In the Middle English version of the Kildare Poems:
1. The stars shall be thrown down to earth
2. The dead will rise and sit upon their tombs
3. The sun will turn black
4. The sun will turn red
5. Every beast will tremble and look to heaven
6. The mountains will fall and fill up the valleys, castles, towers and trees will fall
7. Trees will grow upside down, with their roots above ground; they will bleed
8. The sea will draw together to stand upright like a wall, and then return to its place
9. A voice will speak from the sky, begging God for mercy
10. The angels will tremble and the demons will lament
11. Four winds will rise and then the rain bow will fall, driving the demons back to Hell
12. The four elements will cry in strong voice: "Mercy, Jesus, son of Mary, as you are God and King of heaven!" (Merci Iesus, fiȝ Mari, As þou ert god and king of heuene)

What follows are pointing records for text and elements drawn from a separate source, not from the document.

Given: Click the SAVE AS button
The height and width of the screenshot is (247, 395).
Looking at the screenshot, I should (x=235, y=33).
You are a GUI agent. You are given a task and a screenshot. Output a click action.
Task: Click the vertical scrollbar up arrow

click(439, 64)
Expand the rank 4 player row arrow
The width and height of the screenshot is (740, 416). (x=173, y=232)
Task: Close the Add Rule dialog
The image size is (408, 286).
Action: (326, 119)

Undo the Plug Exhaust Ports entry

The poem breaks off at this point, leaving the final signs unknown.

==Influence==
References to the fifteen signs are ubiquitous in medieval Western literature. In the fifteenth century, prints detailing the life of the Antichrist usually included the fifteen signs. An Anglo-Norman version was included in the fourteenth-century Cursor Mundi, and C. H. Conley argued that William Shakespeare used a reading knowledge of that poem or one like it for various details in Act 1 of Hamlet and Act 2 of Julius Caesar, details he couldn't have found in Holinshed's Chronicles. Harry Morris contends that those details could have come to Shakespeare via John Daye's A Book of Christian Prayer (1578) or the Holkham Bible (14th century). The signs also occur in the shearmen's Prophets of Antichrist, part of the fifteenth-century Chester Mystery Plays.